Q. You are being accused of attacking
academic freedom. Please comment.
A. There is not even an iota of
truth in this charge. Whatever is detrimental to the unity of the country
is sought to be deleted from the books. For example, historian Romila Thapar
had written in the book on ancient India recommended for class VI that
"another power that arose in this period in the region around Delhi, Agra
and Mathura was that of the jats. They founded their state at Bharatpur
wherefrom they conducted plundering raids in the region around and participated
in the court intrigues at Delhi." In the 11th standard book Madhyakalin
Bharat, there are extremely adverse references to the great Sikh guru Teg
Bahadur. The Marxists have no right to accuse us of curbing academic freedom.

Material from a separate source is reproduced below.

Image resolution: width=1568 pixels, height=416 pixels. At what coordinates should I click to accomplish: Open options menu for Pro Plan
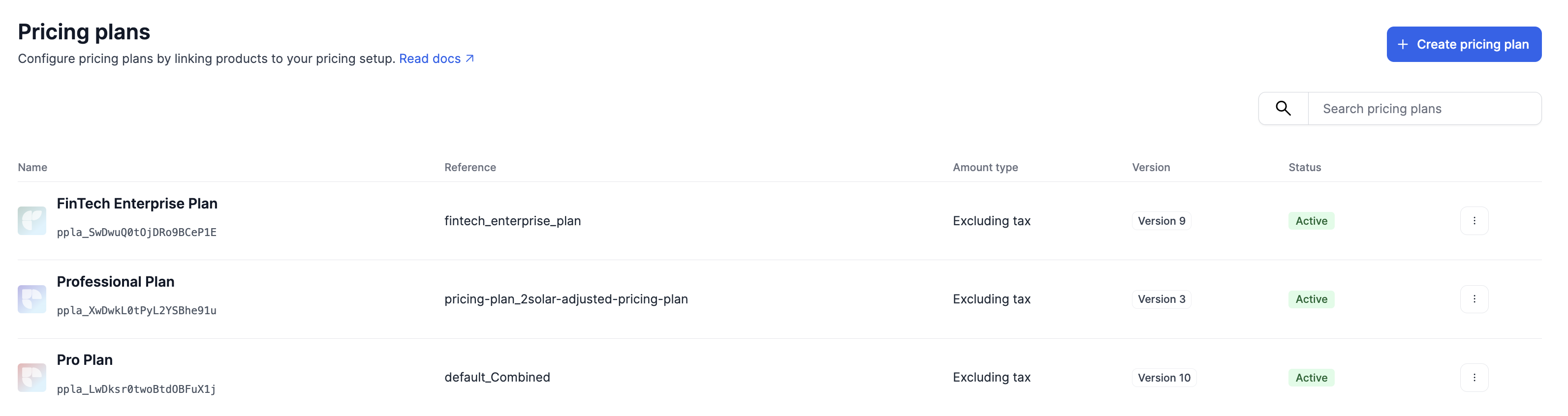coord(1474,378)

In West Bengal, the textbooks have deleted references to Sri Aurobindo
and pictures of Lenin are prominently displayed.
Q. Why is the RSS obsessed with
history?
A. There is no obsession. Persons
no less than Mahatma Gandhi, Swami Vivekanada, Rabindranath Tagore etc
have called for a change in the teaching of history. Mahatma Gandhi said
"I find daily proof of the increasing and continuing wrong being done to
the millions by our false deindianising of education. These graduates who
are my valued associates flounder when they have to give expression to
their innermost thoughts. They are strangers in their own homes. What is
worse, even the swaraj for which we are struggling may become foreign in
character when we finally get it." His words were indeed prophetic.